Canal alfa separado do RGB — valores de cor não multiplicados pela transparência. Compositing mais limpo, sem franja de cor nas bordas.
Na composição, você trabalha constantemente com dois mundos: um onde os canais alfa estão firmemente casados com os valores RGB (premultiplied), e outro onde eles existem completamente independentes um do outro. A imagem não premultiplicada — no jargão técnico em inglês, unpremultiplied — é a segunda variante, e é sua ferramenta quando você quer entregar um trabalho limpo.
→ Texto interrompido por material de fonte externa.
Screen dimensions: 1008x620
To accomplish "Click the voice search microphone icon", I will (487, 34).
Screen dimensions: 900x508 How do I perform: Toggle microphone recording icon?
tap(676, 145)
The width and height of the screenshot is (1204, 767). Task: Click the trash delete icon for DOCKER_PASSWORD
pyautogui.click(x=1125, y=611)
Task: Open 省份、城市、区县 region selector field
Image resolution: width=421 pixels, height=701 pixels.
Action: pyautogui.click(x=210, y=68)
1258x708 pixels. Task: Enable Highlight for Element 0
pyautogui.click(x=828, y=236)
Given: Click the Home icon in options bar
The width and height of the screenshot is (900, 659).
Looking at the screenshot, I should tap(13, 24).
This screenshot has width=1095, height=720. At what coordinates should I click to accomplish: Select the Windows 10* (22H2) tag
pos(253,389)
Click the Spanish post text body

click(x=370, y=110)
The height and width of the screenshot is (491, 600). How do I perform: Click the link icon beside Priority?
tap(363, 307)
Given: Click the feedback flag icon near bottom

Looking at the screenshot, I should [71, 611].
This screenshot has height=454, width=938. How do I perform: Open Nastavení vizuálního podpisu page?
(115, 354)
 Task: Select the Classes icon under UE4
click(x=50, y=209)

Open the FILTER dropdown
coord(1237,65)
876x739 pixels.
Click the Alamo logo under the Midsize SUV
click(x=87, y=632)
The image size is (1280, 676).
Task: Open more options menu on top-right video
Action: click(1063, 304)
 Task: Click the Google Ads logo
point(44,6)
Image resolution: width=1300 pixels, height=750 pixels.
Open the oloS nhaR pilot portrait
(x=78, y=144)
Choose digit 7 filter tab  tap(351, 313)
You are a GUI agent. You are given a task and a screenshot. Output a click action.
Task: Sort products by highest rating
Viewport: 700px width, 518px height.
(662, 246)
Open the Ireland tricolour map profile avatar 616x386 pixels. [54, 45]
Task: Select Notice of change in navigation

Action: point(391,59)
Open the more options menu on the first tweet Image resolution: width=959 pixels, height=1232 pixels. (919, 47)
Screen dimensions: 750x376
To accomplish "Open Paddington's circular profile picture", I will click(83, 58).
A questão prática: em uma imagem não premultiplicada, os canais de cor RGB não são multiplicados pelo canal alfa. Isso significa que seu vermelho continua vermelho — independentemente de o valor alfa naquele ponto ser 1.0 ou 0.1. Diferente da imagem premultiplicada, onde uma área vermelha parcialmente transparente já está pré-calculada para um vermelho escuro, aqui você armazena a informação de cor completa separadamente. Isso permite três coisas cruciais: primeiro, você pode alterar o alfa mais tarde sem que a cor desbote ou pareça suja. Segundo, você evita aqueles halos escuros ou claros característicos nas bordas — que frequentemente surgem quando imagens premultiplicadas são sobrepostas a um fundo. Terceiro, você pode aplicar ajustes de cor (Color-Correction, Grading) sem que a informação de transparência seja prejudicada.
No set ou na renderização, isso não faz grande diferença — você pega o que sai. Mas assim que você está no sistema de composição, seja Nuke ou After Effects, você escolhe conscientemente: você importa sua sequência EXR com alfa e garante que o software a interprete como não premultiplicada — ou você a converte no primeiro passo. Com imagens não premultiplicadas, seu keying fica mais limpo, seus trabalhos de rotoscopia se tornam menos voláteis, e se você compuser em várias camadas, ruído ou tons de cor não se somarão inesperadamente.
Prático: em planos de VFX que passam por tela verde ou outros processos de keying, ou em sequências que exigem muita rotoscopia, você deve sempre trabalhar no espaço não premultiplicado — isso economiza retoques nas bordas no final e aumenta significativamente a qualidade da saída. A maioria dos motores de renderização modernos suporta isso sem problemas; é mais uma questão de disciplina de fluxo de trabalho.